Data excerpts:
* * * *

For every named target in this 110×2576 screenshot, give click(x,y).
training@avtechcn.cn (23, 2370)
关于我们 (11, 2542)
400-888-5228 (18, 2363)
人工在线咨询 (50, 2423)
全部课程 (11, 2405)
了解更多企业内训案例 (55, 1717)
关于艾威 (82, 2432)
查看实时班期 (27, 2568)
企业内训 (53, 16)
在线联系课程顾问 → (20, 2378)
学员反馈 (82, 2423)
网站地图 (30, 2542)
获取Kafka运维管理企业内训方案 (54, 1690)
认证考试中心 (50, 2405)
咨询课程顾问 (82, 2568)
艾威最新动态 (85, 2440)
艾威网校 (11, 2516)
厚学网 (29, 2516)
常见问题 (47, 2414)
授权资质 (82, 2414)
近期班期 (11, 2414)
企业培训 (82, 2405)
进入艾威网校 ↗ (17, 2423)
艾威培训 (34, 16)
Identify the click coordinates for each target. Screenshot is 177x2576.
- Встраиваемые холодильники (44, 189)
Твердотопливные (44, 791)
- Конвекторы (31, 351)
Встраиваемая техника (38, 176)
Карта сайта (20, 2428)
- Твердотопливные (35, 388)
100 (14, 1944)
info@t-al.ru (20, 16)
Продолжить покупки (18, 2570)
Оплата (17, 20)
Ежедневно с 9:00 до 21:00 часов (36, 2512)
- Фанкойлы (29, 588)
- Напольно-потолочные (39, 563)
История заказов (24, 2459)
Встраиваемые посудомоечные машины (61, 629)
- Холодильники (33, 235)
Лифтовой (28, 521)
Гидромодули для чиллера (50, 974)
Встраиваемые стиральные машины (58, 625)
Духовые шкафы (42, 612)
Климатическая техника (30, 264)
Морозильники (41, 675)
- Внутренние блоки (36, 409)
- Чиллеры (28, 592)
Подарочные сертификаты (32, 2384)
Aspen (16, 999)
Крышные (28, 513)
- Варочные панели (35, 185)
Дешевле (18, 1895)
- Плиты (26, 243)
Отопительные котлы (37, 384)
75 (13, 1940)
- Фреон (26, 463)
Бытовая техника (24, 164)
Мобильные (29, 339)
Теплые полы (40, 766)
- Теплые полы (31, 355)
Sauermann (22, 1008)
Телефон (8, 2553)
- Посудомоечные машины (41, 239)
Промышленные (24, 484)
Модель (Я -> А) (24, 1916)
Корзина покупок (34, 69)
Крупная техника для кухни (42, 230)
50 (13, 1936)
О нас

* * * *

Exercise:
Could you copy out every line in the material above that contains the string "техника"?

Solution to this problem:
Встраиваемая техника (38, 176)
Климатическая техника (30, 264)
Бытовая техника (24, 164)
Крупная техника для кухни (42, 230)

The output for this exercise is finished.